## Start
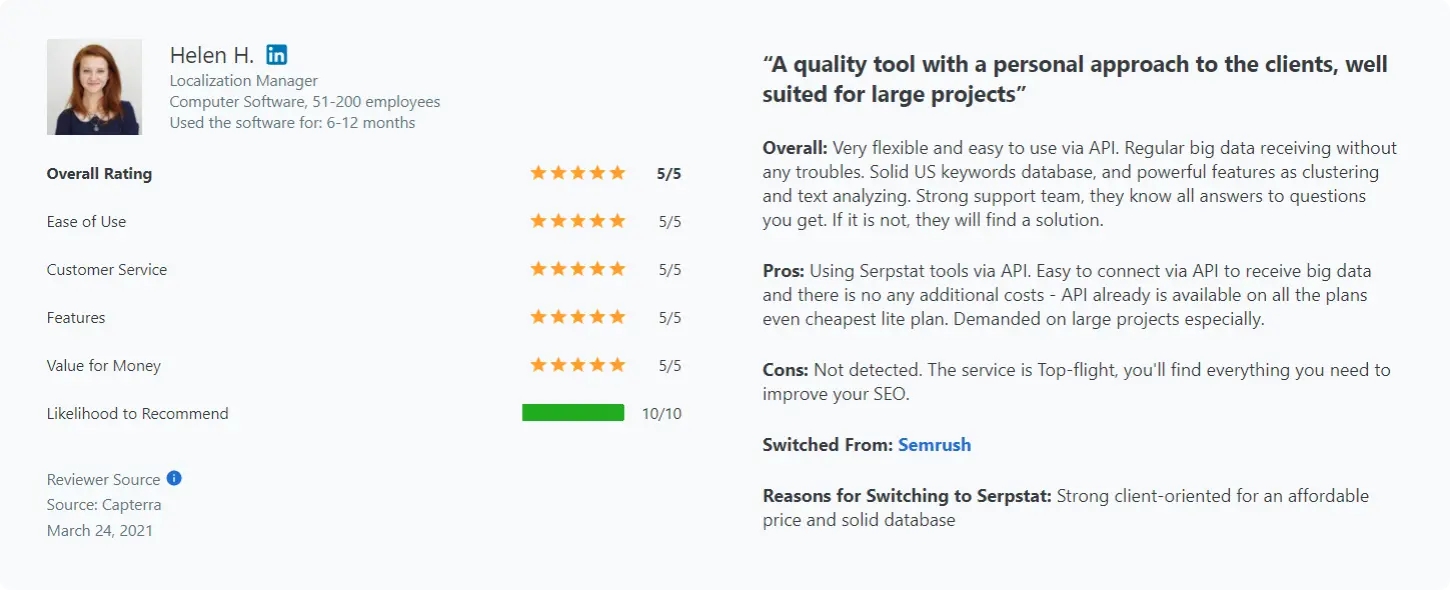Click the Localization Manager job title
Screen dimensions: 1450x590
(244, 80)
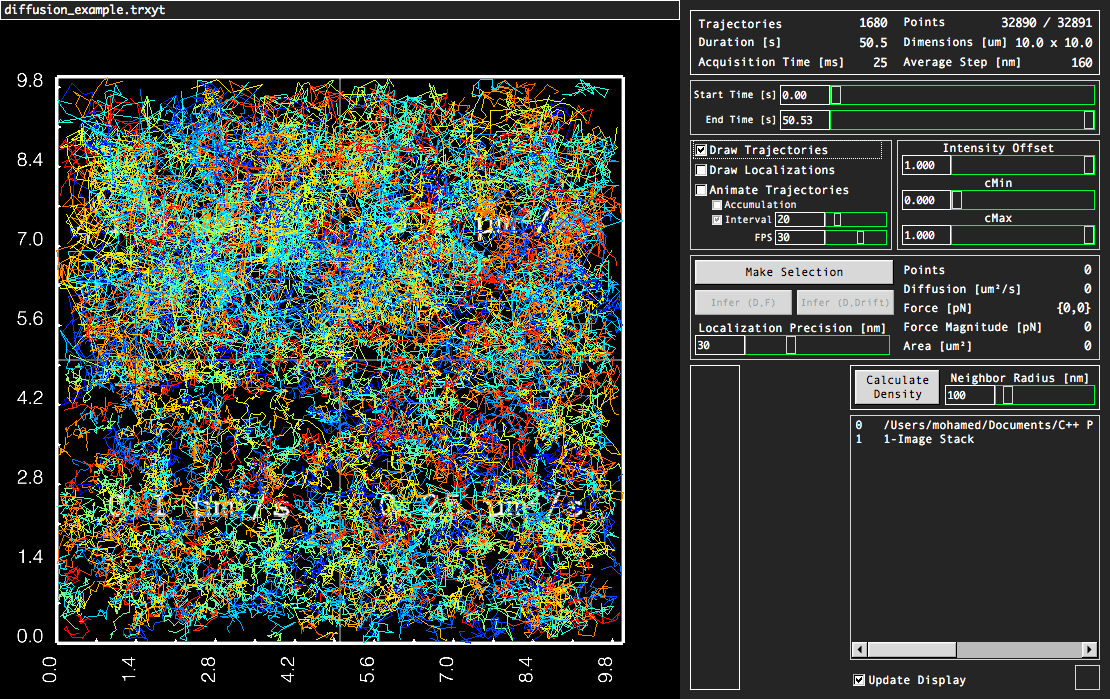Toggle the Draw Trajectories checkbox
The height and width of the screenshot is (699, 1110).
point(702,150)
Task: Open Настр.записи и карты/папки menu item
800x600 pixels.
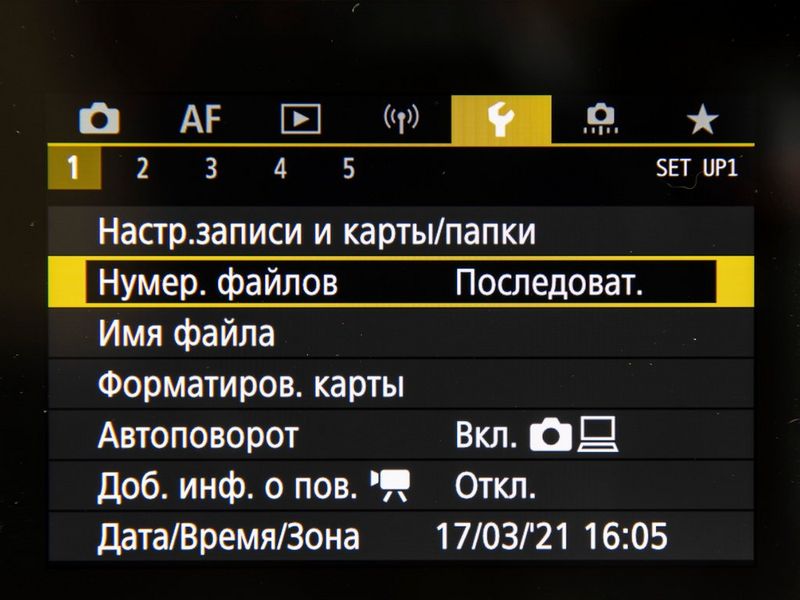Action: (401, 231)
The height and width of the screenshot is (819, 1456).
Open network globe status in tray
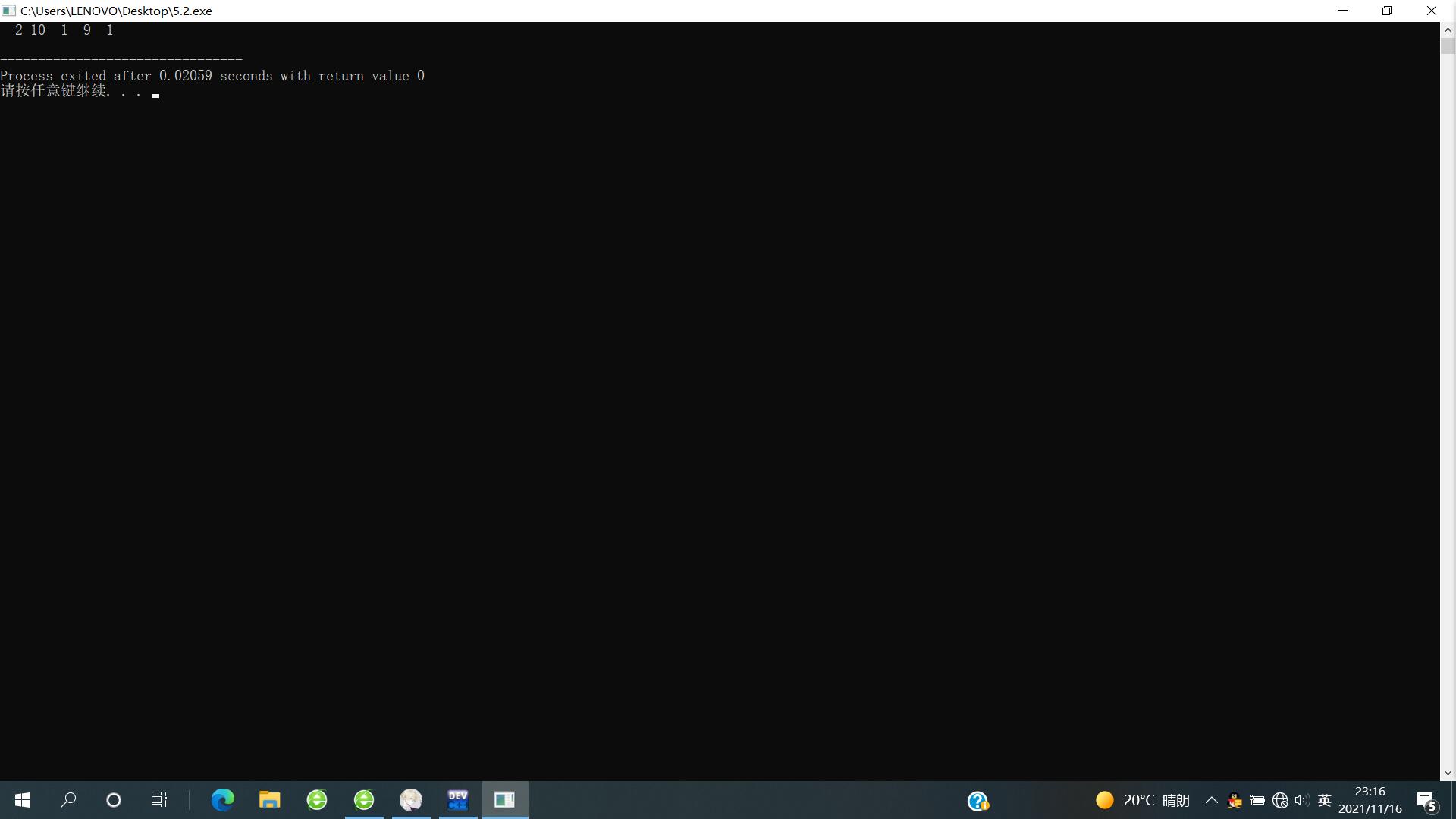pyautogui.click(x=1280, y=801)
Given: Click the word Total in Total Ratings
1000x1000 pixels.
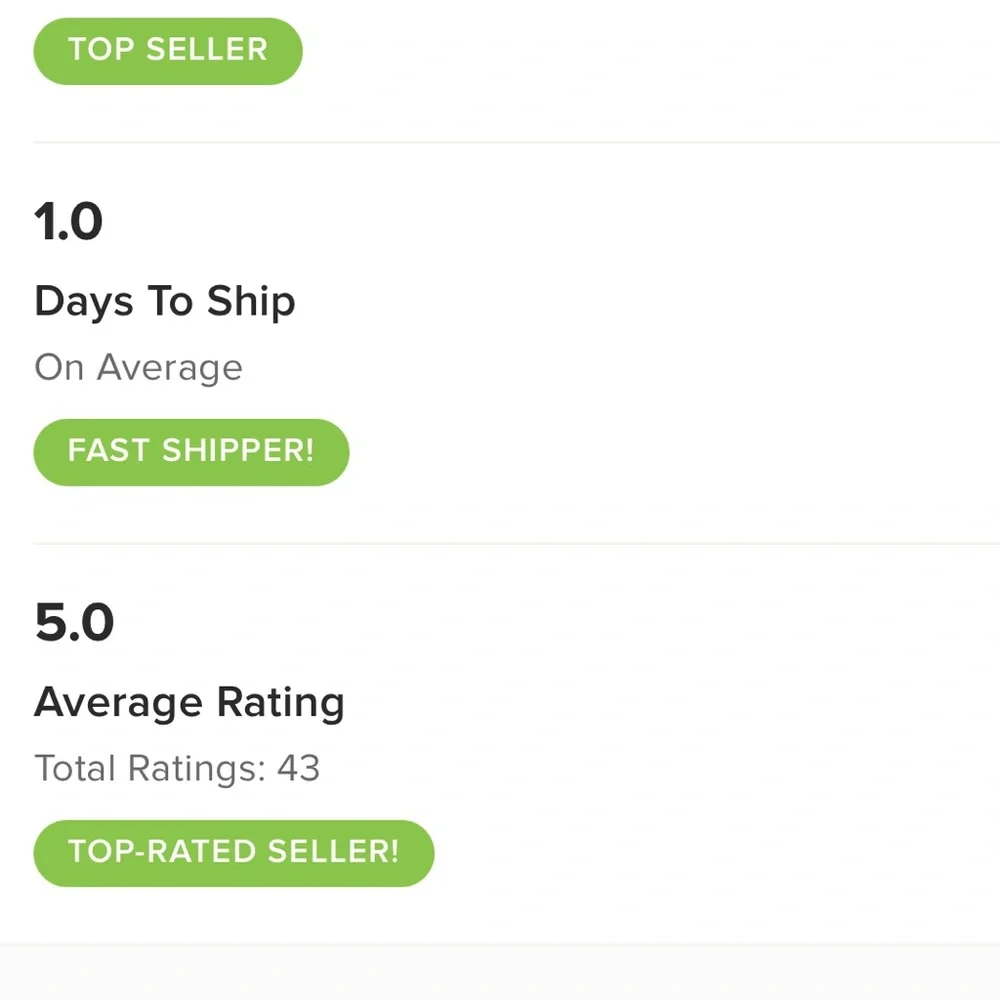Looking at the screenshot, I should pyautogui.click(x=75, y=768).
## End
TO BE DONE. Print all of the items above again word for word, leaving out the pictures.

TASK RESPONSE.
Click the Localization Manager job title
Screen dimensions: 1450x590
(244, 80)
Toggle the Draw Trajectories checkbox
The height and width of the screenshot is (699, 1110).
point(702,150)
Task: Open Настр.записи и карты/папки menu item
800x600 pixels.
Action: (401, 231)
The height and width of the screenshot is (819, 1456).
Open network globe status in tray
pyautogui.click(x=1280, y=801)
Given: Click the word Total in Total Ratings
1000x1000 pixels.
Looking at the screenshot, I should pyautogui.click(x=75, y=768).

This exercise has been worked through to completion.